Repeat exactly, and nothing more, the lines from the one that includes "Given: Click the" through the final line of the entries; skip the pictures.

★ ★ ★ ★ ★ ★ ★

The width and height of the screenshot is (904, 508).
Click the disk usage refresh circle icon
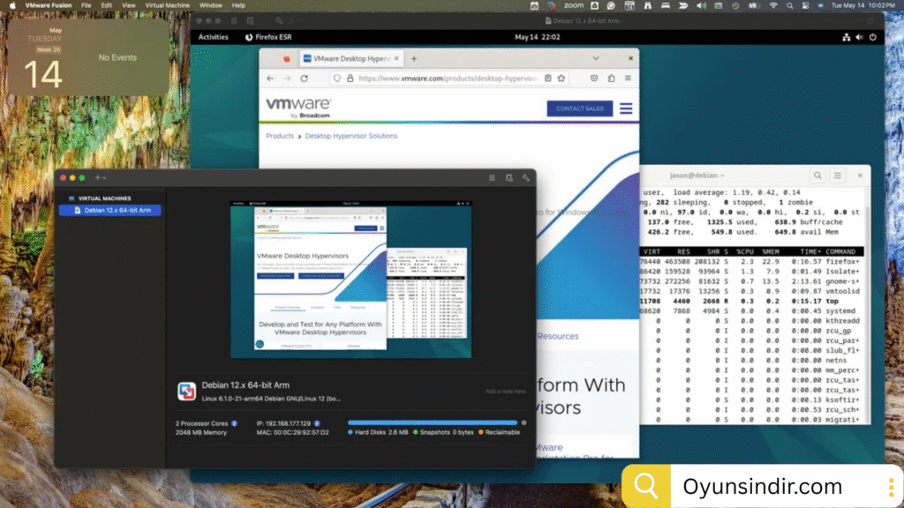[x=524, y=422]
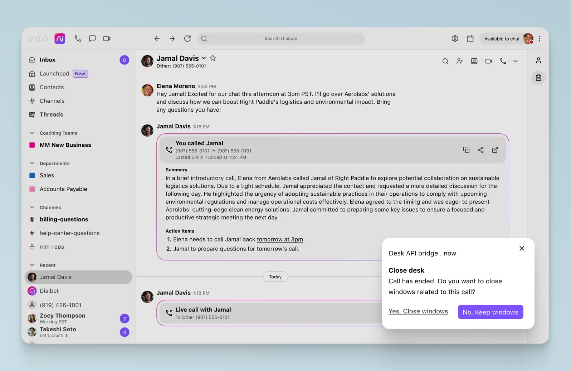Expand the Jamal Davis name dropdown
The width and height of the screenshot is (571, 371).
point(204,58)
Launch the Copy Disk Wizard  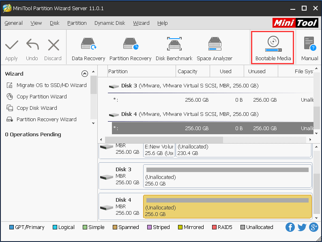36,108
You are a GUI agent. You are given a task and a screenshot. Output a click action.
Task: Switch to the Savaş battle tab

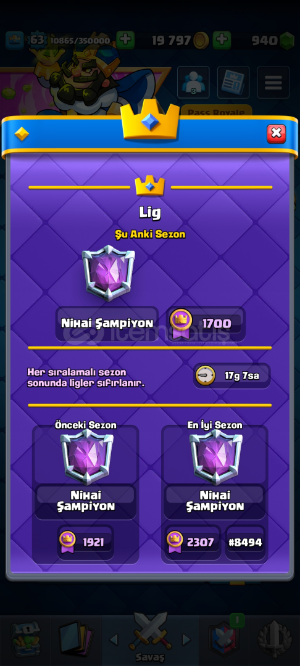tap(150, 638)
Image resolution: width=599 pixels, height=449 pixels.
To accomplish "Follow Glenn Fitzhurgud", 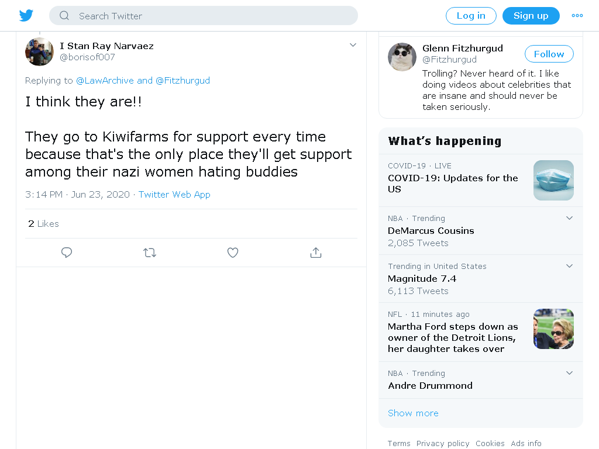I will pyautogui.click(x=549, y=54).
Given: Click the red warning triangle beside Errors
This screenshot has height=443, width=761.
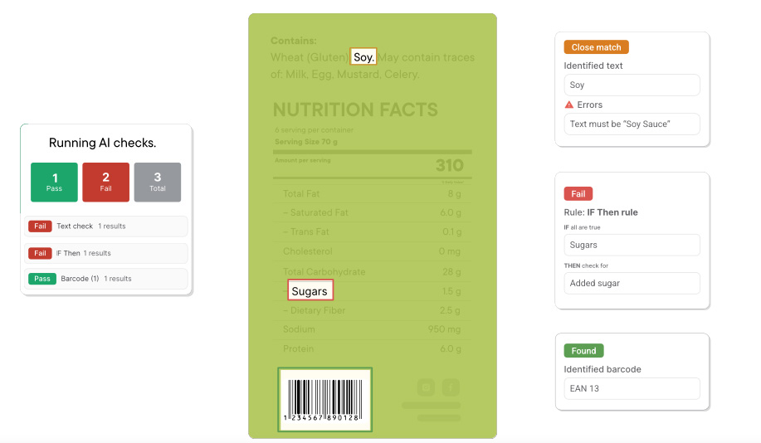Looking at the screenshot, I should coord(568,105).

★ ★ ★ ★ ★ ★ ★

* Response area *
Given: Click the red warning triangle beside Errors
This screenshot has height=443, width=761.
Looking at the screenshot, I should coord(568,105).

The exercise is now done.